In presenting his research, Dr. Schwedt had one important clarification. “I want to be very clear that I am not suggesting that we move towards a time where we should be using brain MRI to make the diagnosis of migraine,” he said. “Obviously that would be wasteful of medical resources. That’s not what we’re suggesting here.” But his team has developed objective imaging classifiers that may help to optimize clinical diagnostic criteria, much of which is currently consensus-generated and symptom-based, and may have other clinical utility, for example in a situation where it is difficult to make the right diagnosis in real time or distinguish between headache types with similar presentations.
An Unmet Need
“It would be great if we had biomarkers that would predict natural migraine progression,” said Dr. Schwedt, who is a Professor of Neurology at the Mayo Clinic in Scottsdale, Arizona. If a biomarker could predict who is likely to transition into a more severe state or who is more likely to revert to a less severe state, that information could inform treatment decisions. “It would be great to have biomarkers that could predict treatment responses within individuals. That would be very welcomed by our patients. It also would be great to have biomarkers that could give us early signals of likely treatment responses. That would really reduce the time it takes to develop new therapies and reduce the expense associated with that.” And finally, Dr. Schwedt said, it would be great to have biomarkers that could diagnose and subclassify headache disorders objectively.

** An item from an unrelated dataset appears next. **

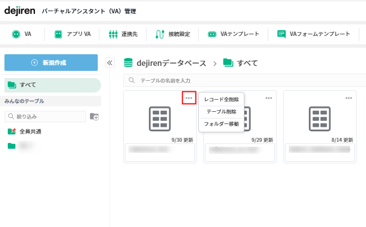Select VAフォームテンプレート tab
The height and width of the screenshot is (227, 366).
[314, 34]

To tackle this problem, Dr. Schwedt and his research colleagues used structural imaging data to build classifiers for migraine. They used measures of cortical surface area and cortical thickness and measures of volume from different regions of the brain to develop accurate classifiers that can identify, on an individual patient level, whether a brain MRI belongs to someone who has chronic migraine or episodic migraine, or to a healthy control. The researchers also sought to test the current threshold of 15 headache days per month for differentiating chronic from episodic migraine.
Building Migraine Models
Dr. Schwedt and research colleagues from the Mayo Clinic Arizona and Arizona State University enrolled adult participants between the ages of 18 and 65. Participants had either episodic or chronic migraine according to ICHD2 criteria. They also enrolled healthy controls. Participants were excluded if they were using migraine prophylactic medications or opiates, met criteria for medication overuse, had any acute or chronic pain conditions other than migraine, or if their brain MRI was abnormal according to typical clinical definitions.

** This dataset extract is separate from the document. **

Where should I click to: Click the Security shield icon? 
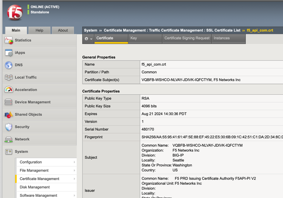point(9,127)
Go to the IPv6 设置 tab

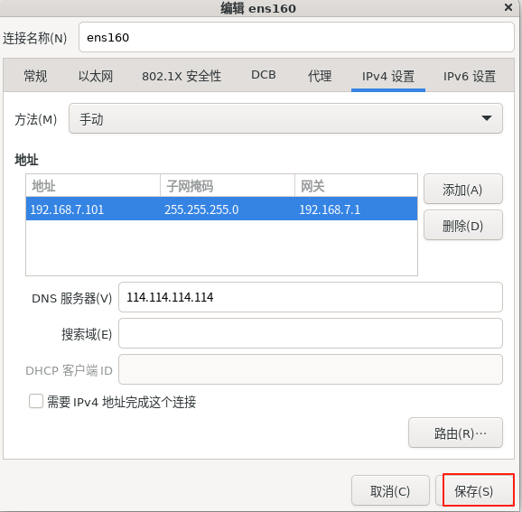pos(470,76)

Scans were done at two institutions, “the reason being that I started this study while I was at Washington University in St. Louis and then continued it at Mayo Clinic in Arizona,” explained Dr. Schwedt. Both scanners were Siemens 3-T scanners. “It is important to understand that nearly equal proportions of migraineurs and healthy controls were imaged on each of the two scanners. This really reduces the potential for scanner bias,” Dr. Schwedt added.

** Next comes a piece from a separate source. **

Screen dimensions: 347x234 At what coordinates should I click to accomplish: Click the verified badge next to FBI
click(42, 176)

After collecting the MRIs, the researchers made the structural measurements with FreeSurfer, which is freely available software. “It allowed us to get 68 regional measurements of cortical thickness, 68 regional measurements of cortical surface area, as well as volume measurements in 68 different regions.” Overall, there were 204 structural measurements per individual. “Because we were looking at a lot of measurements for each participant, we decided to use a technique of dimension reduction called principal component analysis. We built principal components that accounted for 85% of the variability in each of the three structural measures—area, thickness, and volume,” Dr. Schwedt said. To build the migraine models, the researchers added principal components to the overall classifier until adding another one wouldn’t improve the accuracy by greater than 1%.
Next, the researchers performed tenfold cross validation and assessed classification accuracy within each of 10 runs, with data from 90% of participants randomly selected for classifier development and data from the remaining 10% of participants used to test classification performance. The average classification accuracy of those 10 runs was considered the overall accuracy.